Ce projet provoque par ailleurs des remous au sein même du gouvernement israélien. Le ministre d'extrême droite Bezalel Smotrich, un partenaire clé de la majorité du Premier ministre, l'a qualifié d'"échec diplomatique retentissant" pour Israël. "Ce plan, que Benyamin Nétanyahou a accepté, ne changera pas ses orientations stratégiques, prévient Jean-Paul Chagnollaud. Si le Hamas ne l'accepte pas ou impose trop de conditions, cela va faire son jeu et lui permettre de continuer la guerre." L'armée israélienne "restera dans la majeure partie de la bande de Gaza", a d'ores et déjà prévenu le Premier ministre israélien dans une vidéo publiée mardi matin sur son compte Telegram et rendant compte de sa visite à Washington.

Parce que de nombreux points restent encore flous

Qui dirigera la bande de Gaza et comment sera-t-elle sécurisée ? Difficile pour l'heure de répondre avec précision à ces deux questions. Le gouvernement temporaire prévu par la proposition américaine doit être placé sous la supervision d'un "comité de la paix". Celui-ci serait présidé par Donald Trump lui-même et l'ancien Premier ministre britannique Tony Blair doit y jouer un rôle.

L'Autorité palestinienne, qui exerce actuellement une administration limitée sur certaines zones de Cisjordanie, devrait, elle, se mettre en retrait selon le plan de Donald Trump, mais pourrait jouer un rôle à plus long terme. Le Premier ministre israélien a prévenu qu'elle n'aurait "aucun rôle à jouer" à Gaza si elle n'entamait pas "par une transformation véritable et radicale", sans préciser le programme de réformes attendues.

Parmi les points clés du plan, les Etats-Unis travailleront avec des "partenaires arabes et internationaux pour mettre en place une Force internationale de stabilisation qui doit être immédiatement déployée à Gaza". Mais la composition de cette force n'a pas encore été dévoilée, tout comme ses moyens d'action.

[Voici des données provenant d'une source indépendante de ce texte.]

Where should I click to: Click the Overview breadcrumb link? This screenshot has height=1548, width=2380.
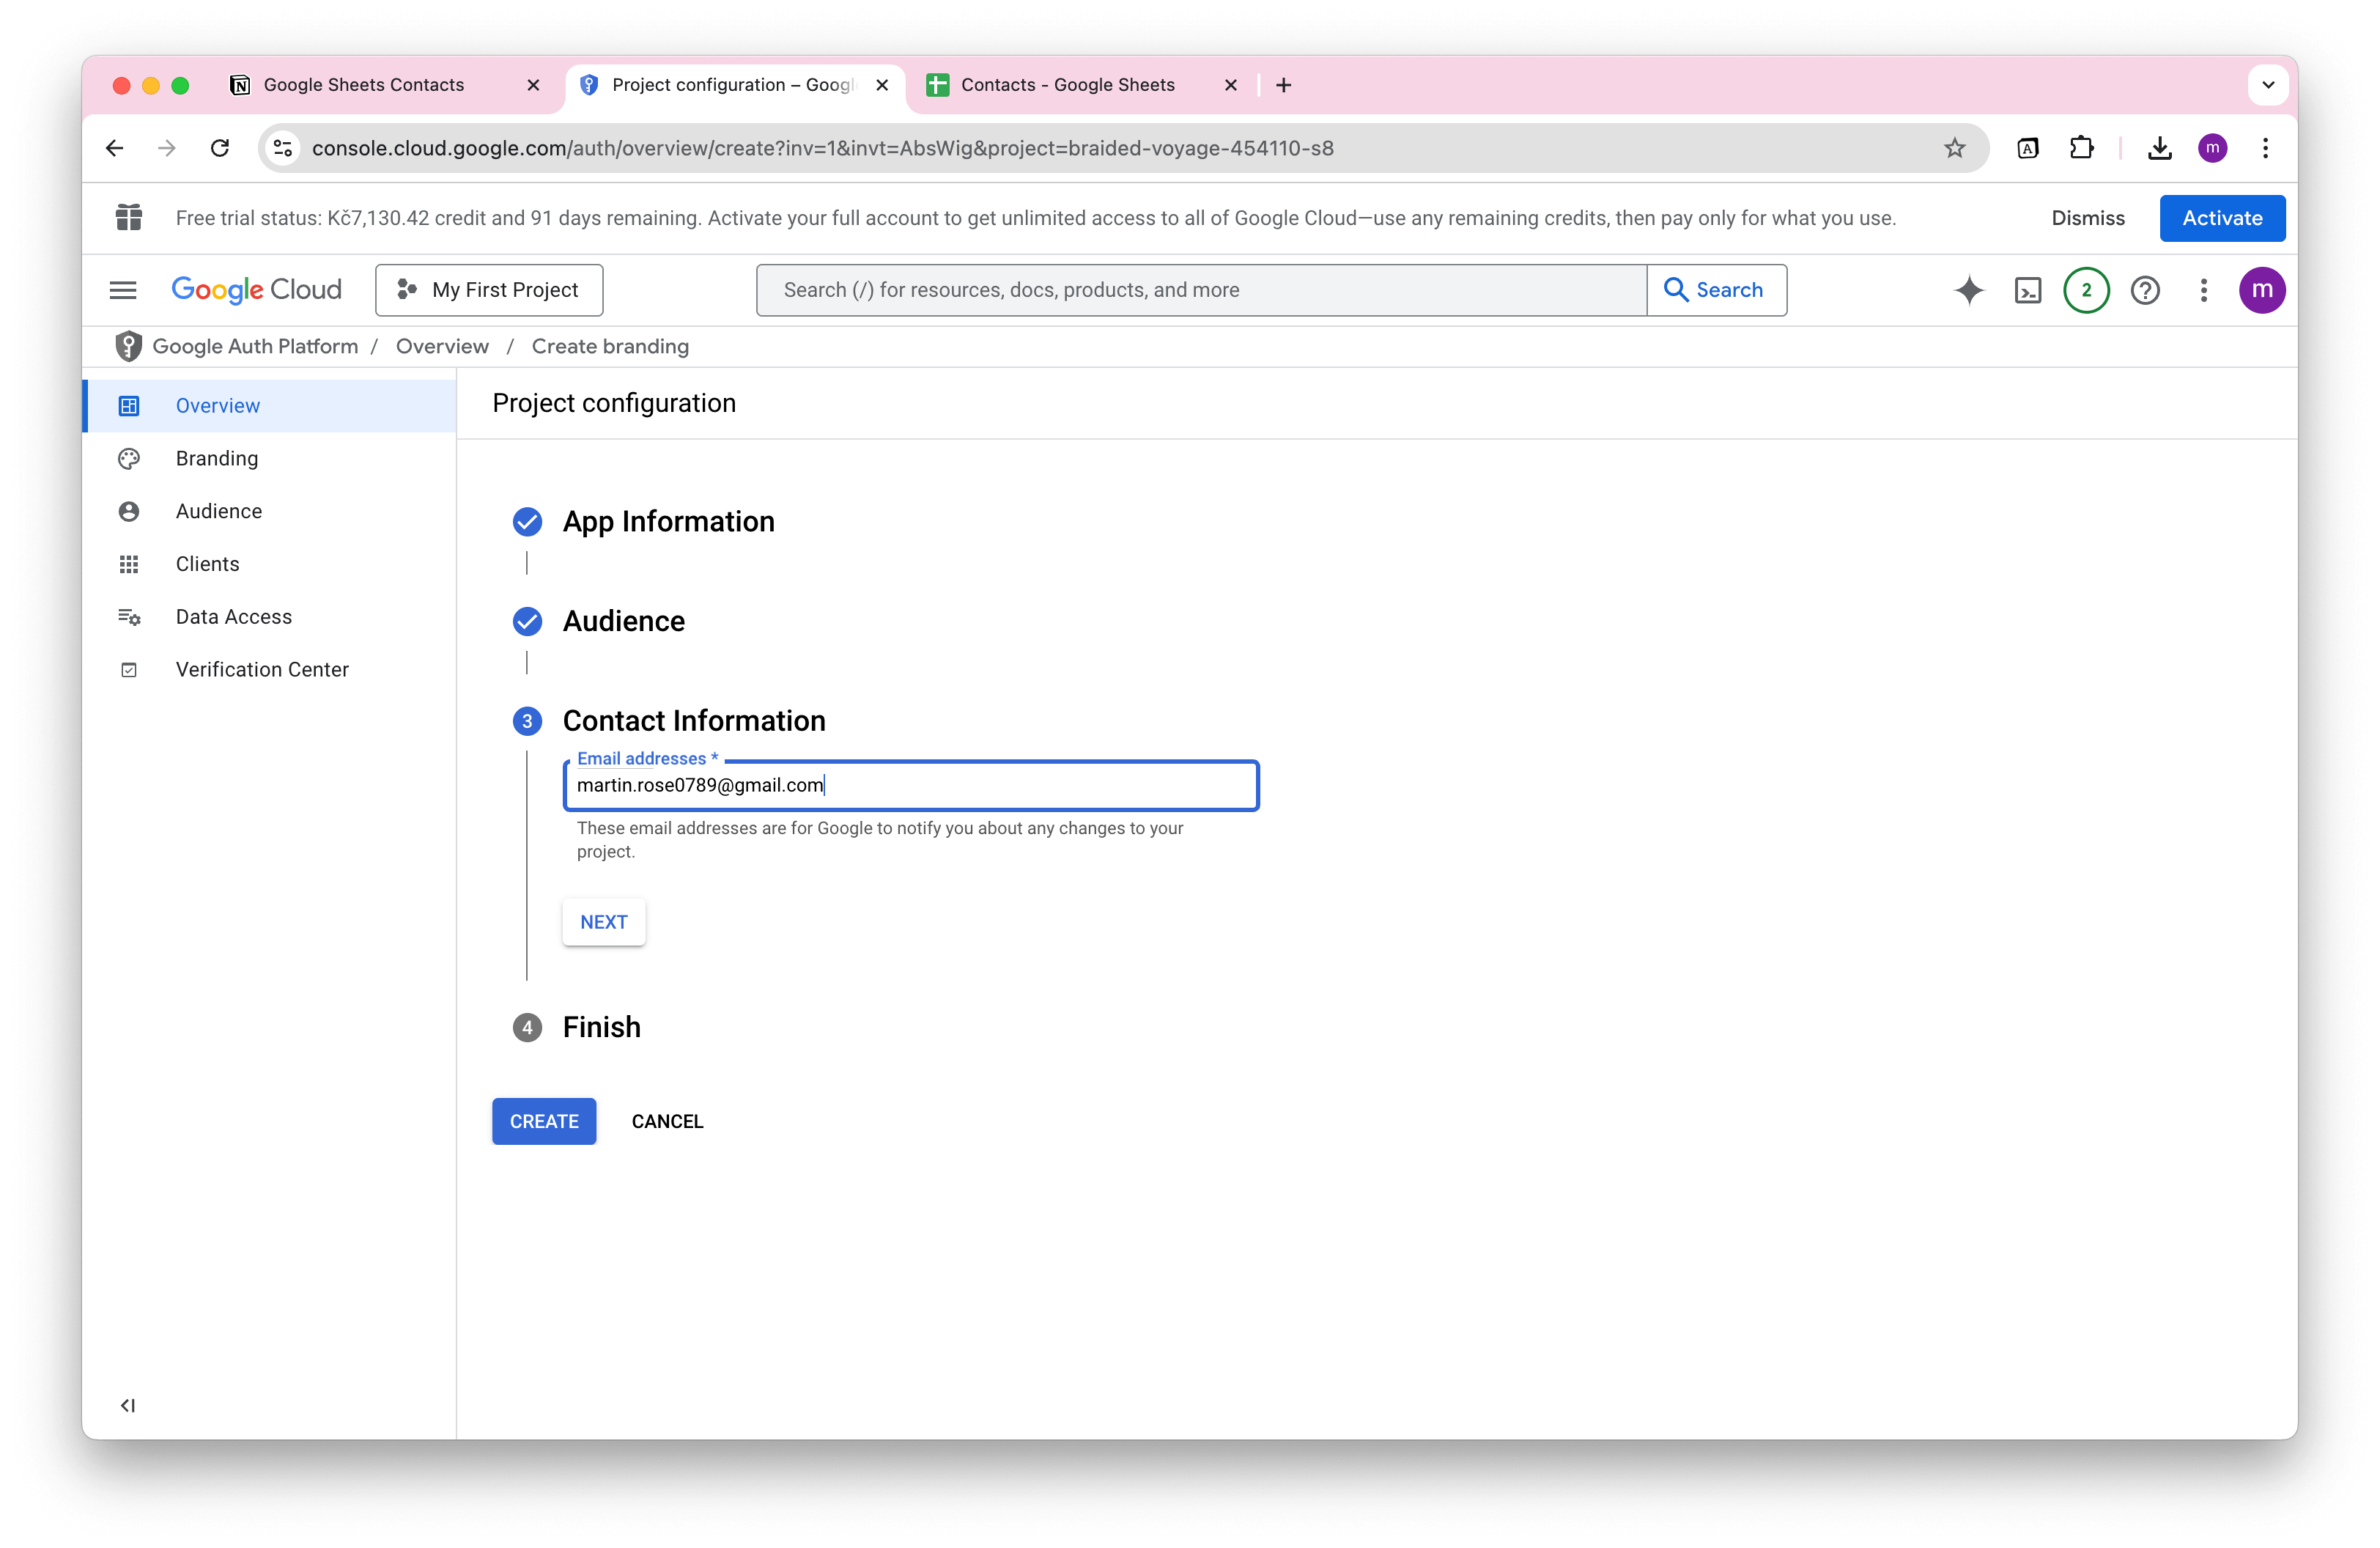pyautogui.click(x=442, y=346)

Le plan stipule également qu'à terme, "les conditions pourraient enfin être réunies pour ouvrir une voie crédible vers l'autodétermination et la création d'un Etat palestinien". Sur ce point encore, Benyamin Nétanyahou a douché les espoirs, en réponse à la question de savoir s'il avait "accepté un Etat palestinien". "Pas du tout, et ce n'est pas écrit dans l'accord", a lâché le chef du gouvernement israélien, "mais une chose a été clairement dite [au cours des discussions avec Donald Trump] : nous nous opposerons fermement à un Etat palestinien".